I once decided to list some of the year’s most uninteresting stories about bluegrass music, and it was so popular (it generated two comments and 18 Facebook shares), that I’ve been feeling the pressure to make it an annual topic.
As I explained at the time, stories that are uninteresting, predictable, and just plain dull, serve to make us feel that our own lives and careers are just a little more exciting than we thought they were. It also makes all other stories in Bluegrass Today seem a lot more captivating than they otherwise might have.

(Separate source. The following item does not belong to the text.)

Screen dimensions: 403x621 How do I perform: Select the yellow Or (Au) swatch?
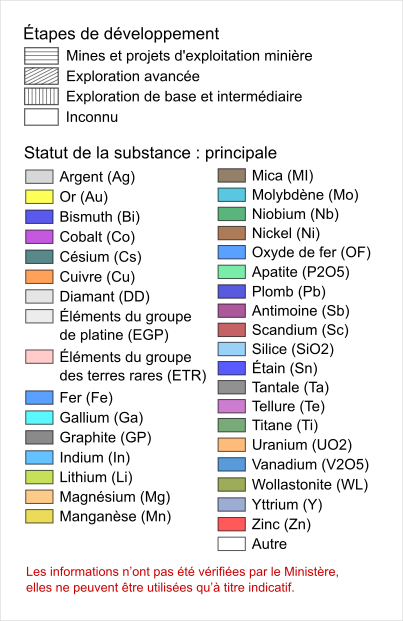point(39,197)
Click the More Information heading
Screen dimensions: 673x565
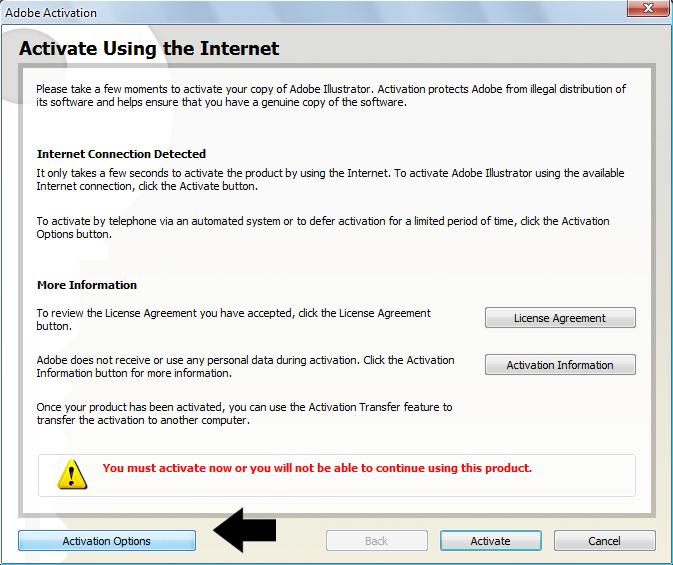click(x=87, y=285)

Here then are bluegrass music’s most boring stories of 2013, neatly organized into specific, yawn-inspiring categories:
The Obscure Band Personnel Change
This is the category in which we learn about musicians we’ve never heard of leaving or joining bands we’ve also never heard of. It’s kind of the equivalent of those international news stories about political events in countries we didn’t know existed, e.g. “Viktor Kzrzkczec has been named the new prime minister of Milnavechnya, as his party, the center-left Democratic Social Union (DSU) won a slim majority over the former ruling center-right Social Democratic Coalition (SDC), with inroads being made by the anti-immigrant, pro-animal rights party the Union Coalition Party (UPC)”:
JOHNNY MASTERSON TO CREEPING RIDGE
After seven years as lead singer and front man of Tired Wind, singer-songwriter and guitarist, Johnny Masterson has decided to join forces with mandolinist Lundy Medford in the well-established quintet, Creeping Ridge. Medford said that the addition of Masterson will be a real “shot in the arm” for Creeping Ridge, adding that the group is excited about featuring some of Masterson’s originals, like the mournful Lonesome Cloud, which recently hit #68 on Bluegrass Today’s weekly chart. There’s no word yet on a replacement for Masterson in Tired Wind.
The Musical Non-event
This category is a must for any list of boring stories:
LOCAL BAND PERFORMS “I’M A MAN OF CONSTANT SORROW” ON EVERY SHOW
River Creek Run, a regional bluegrass band based in northern California, has performed the popular song I’m a Man of Constant Sorrow during every performance for 46 straight weeks at their regular engagement at Sid’s Pizza. “People just seem to like that song,” said longtime band leader Charlie Hoffman. “Ever since that movie ‘Oh Brother Where Am I?’ —you know the one I mean — we’ve gotten requests for it every time we play. We like doing what the people want to hear, so we worked it up, and we’ve been doing it ever since. We do it in F just like Clooney did.” Other requests that River Creek Run performs on a regular basis include Fox on the Run, Wagon Wheel, and Katy Perry’s Roar (“we kind of double-time that one,” added Hoffman.)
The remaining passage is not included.